# TEXT:
************
Perhaps because I’m genetically predisposed to be a futurist, I can’t help trying to peer over the next hill in our professional timeline. And a surprising number of possible shifts are contained right here in this issue.
Start with the idea of professional specialties, board certification and peer review self-regulation. The lead article in this issue outlines an intriguing initiative that is broader than the planning profession, which could become the model for a more focused initiative in the financial planning world. I’m co-author of an upcoming white paper on the financial planning firm of the future (with practice management consultant Matthew Jackson), and one key prediction in the report, endorsed by many of the people we talked with, is increasing client specialization. I would imagine that specializing in the particular financial challenges and common tax issues of real estate agents, doctors emerging from residency or partners in law firms would require a similar kind of focused expertise as a doctor who specializes in a particular part of the human body. There will always be generalists in our profession (as there are in the medical profession), but increasingly, the more narrowly-focused advisors will be in a position to deliver the most value.
************
# ASSIGNED TASK A:
Check each statement against the column on the financial planning profession. For each one, answer yes or no and quote the words from the column that decide it.
(i) The writer's co-author on the upcoming white paper is practice management consultant Matthew Jackson.
(ii) The writer expects generalists to vanish from the profession.
(iii) The initiative in the lead article is confined to the planning profession.
# ASSIGNED TASK B:
List every group of clients that the column on the financial planning profession names as an example for advisors who specialize.
# ASSIGNED TASK C:
Carry on the column on the financial planning profession, starting after its final sentence.
************
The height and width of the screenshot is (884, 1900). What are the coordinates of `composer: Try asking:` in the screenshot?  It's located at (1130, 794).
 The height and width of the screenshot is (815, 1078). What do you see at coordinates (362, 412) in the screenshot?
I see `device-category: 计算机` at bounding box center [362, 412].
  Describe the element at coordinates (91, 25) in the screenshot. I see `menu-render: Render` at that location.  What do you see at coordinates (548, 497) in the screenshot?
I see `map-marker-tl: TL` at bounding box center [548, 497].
************
# ANSWER SPACE A:
(i) Yes: "(with practice management consultant Matthew Jackson)"
(ii) No: "There will always be generalists in our profession"
(iii) No: "an intriguing initiative that is broader than the planning profession"

# ANSWER SPACE B:
real estate agents; doctors emerging from residency; partners in law firms

# ANSWER SPACE C:
Meanwhile, board certification and peer review self-regulation might tip the balance for the SEC or states to realize that financial planners can monitor their own ranks—far more effectively, I would say, than the SEC examination regime. If those initiatives took hold, financial planning could emerge as a regulated profession, which would elevate its status among the consuming public.
On another note, regarding Julie Littlechild’s unique ear-to-the-ground pipeline to what financial planning clients are thinking, I’ve written before about a unique opportunity that sits before the financial planning profession. There was a time in the 1900s when people with life questions went to their family doctor for answers that were outside the strict boundaries of medicine. At some point, the medical profession became, sadly, more efficient and profitable, and this meant squeezing the time a doctor spends with patients, and affiliation with for-profit HMOs and hospitals, the paperwork and oversight from medical insurance companies, and generally what we call today the “big business” of medicine.
That coveted “wise advisor to the community” role shifted from the family doctor to the town attorney, who was counseling people not just on how to defend themselves from tort cases, but on how to navigate the complexities that our society imposes on the lives of its members. Eventually, lawyers began creating a more efficient model, and you don’t see the town lawyer dispensing general advice any more.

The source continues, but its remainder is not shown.